(AIM OF THE TASK)
A faithful copy of the data is what is wanted, minus any pictures.

(DATA SUPPLIED)
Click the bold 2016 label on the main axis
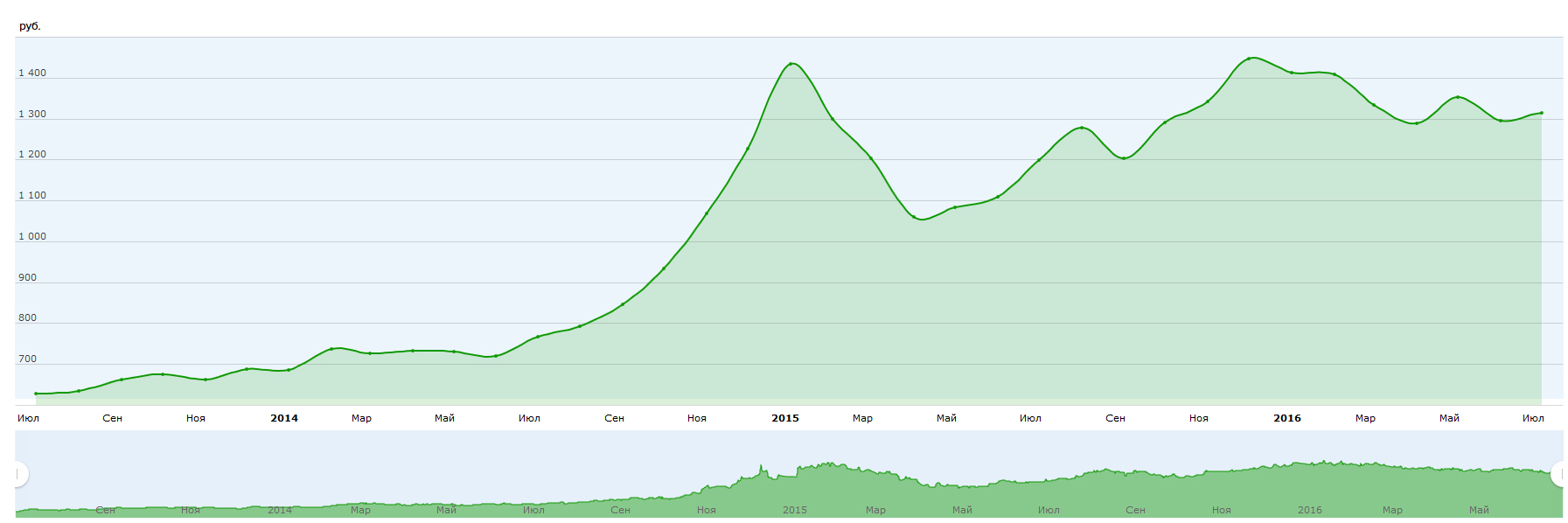[x=1287, y=418]
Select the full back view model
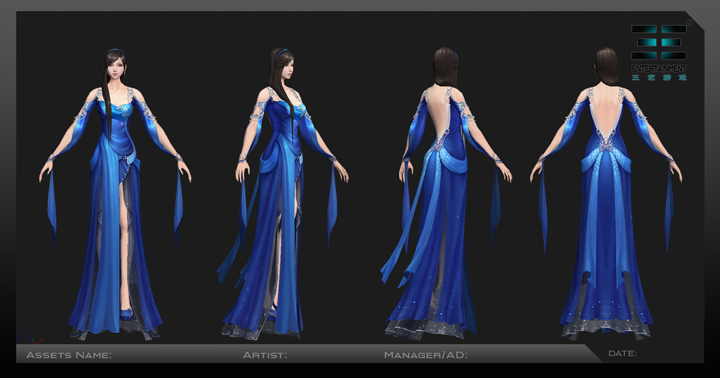This screenshot has height=378, width=720. pos(606,193)
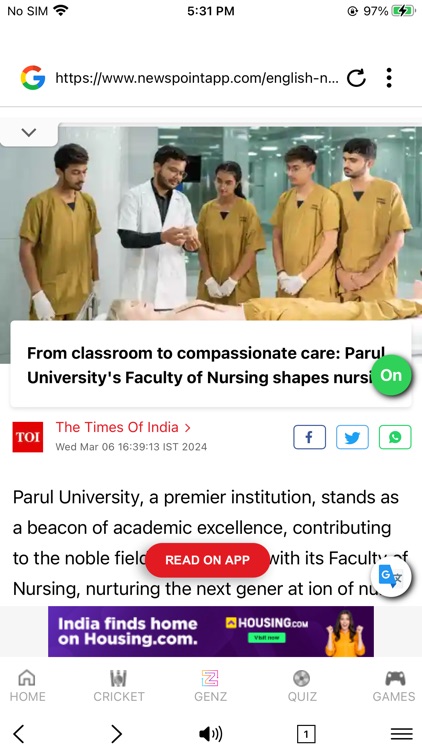Select the GAMES tab
This screenshot has height=750, width=422.
pyautogui.click(x=394, y=685)
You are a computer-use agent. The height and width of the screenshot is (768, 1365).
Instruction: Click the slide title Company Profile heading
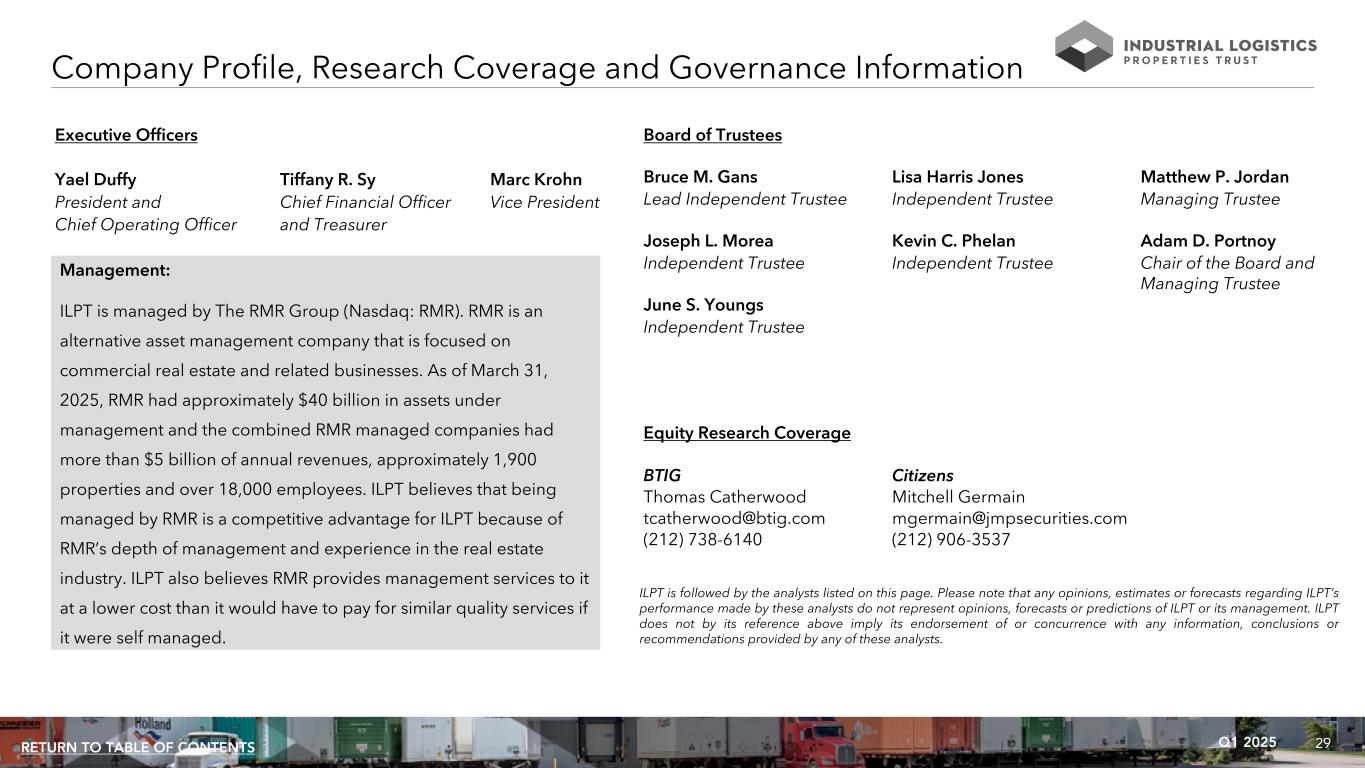[x=537, y=68]
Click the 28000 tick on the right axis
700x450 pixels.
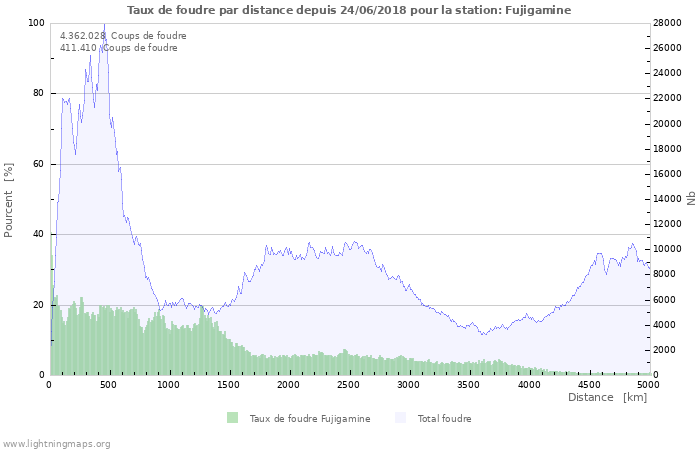pos(668,23)
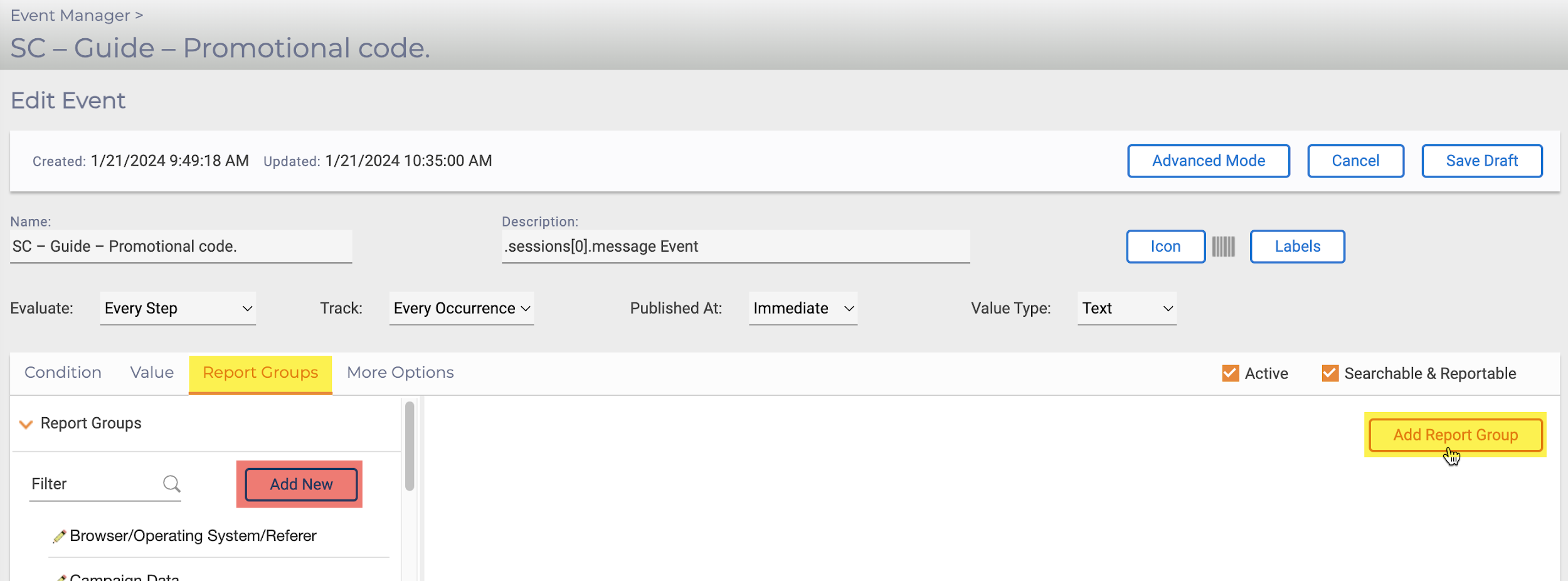Click the Add Report Group button
Screen dimensions: 1568x581
click(x=1455, y=435)
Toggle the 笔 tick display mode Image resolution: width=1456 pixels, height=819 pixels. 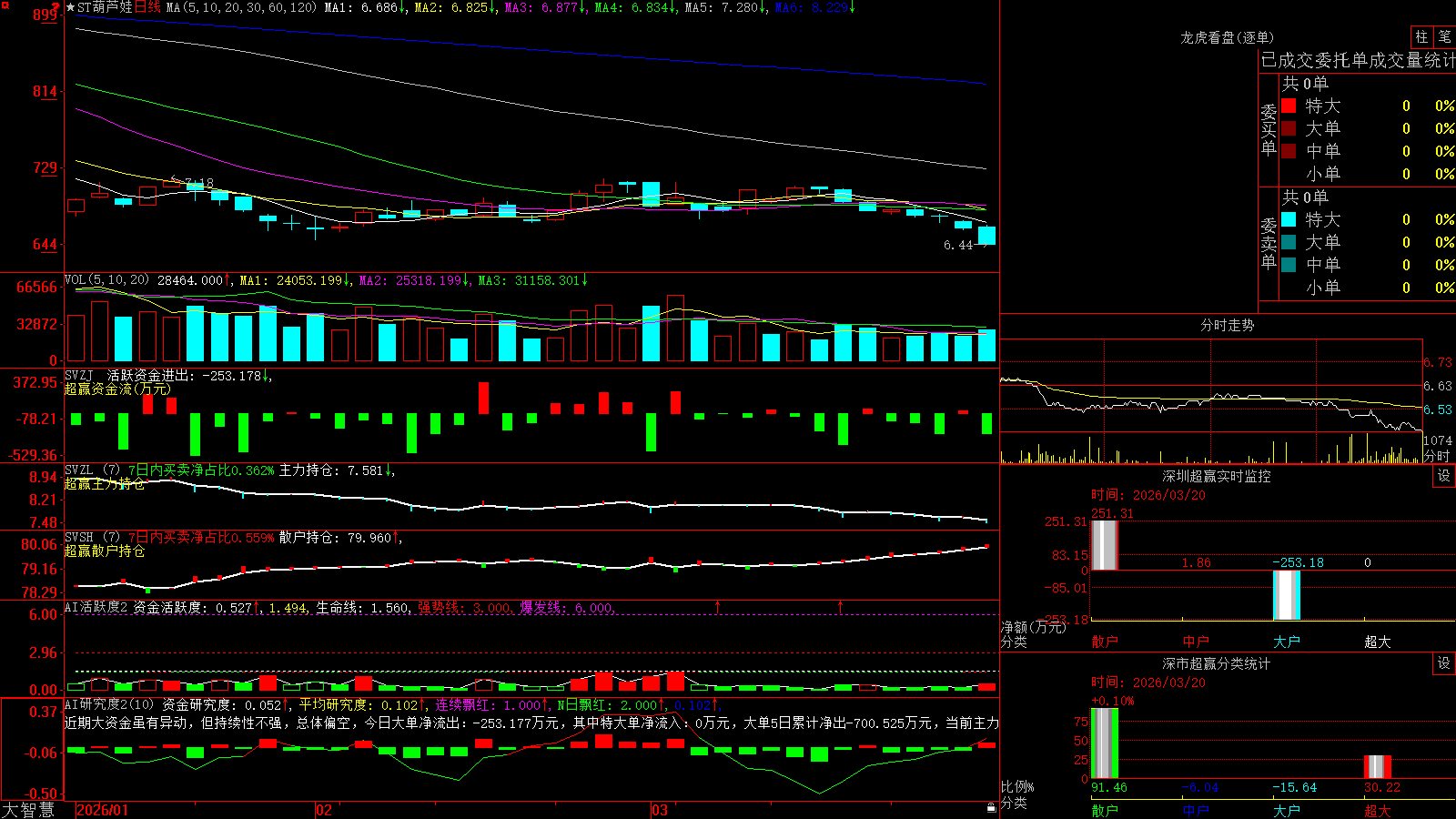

(ANSWER TO THE PROBLEM)
Click the bold 2016 label on the main axis
[x=1287, y=418]
Select the full back view model
This screenshot has height=378, width=720. pos(606,193)
Select the GAMES tab
This screenshot has height=750, width=422.
pyautogui.click(x=394, y=685)
You are a computer-use agent. The height and width of the screenshot is (768, 1365).
Instruction: Click the slide title Company Profile heading
[x=537, y=68]
Click the 28000 tick on the right axis
700x450 pixels.
pos(668,23)
Click the Add Report Group button
Screen dimensions: 1568x581
click(x=1455, y=435)
Toggle the 笔 tick display mode Image resolution: width=1456 pixels, height=819 pixels. 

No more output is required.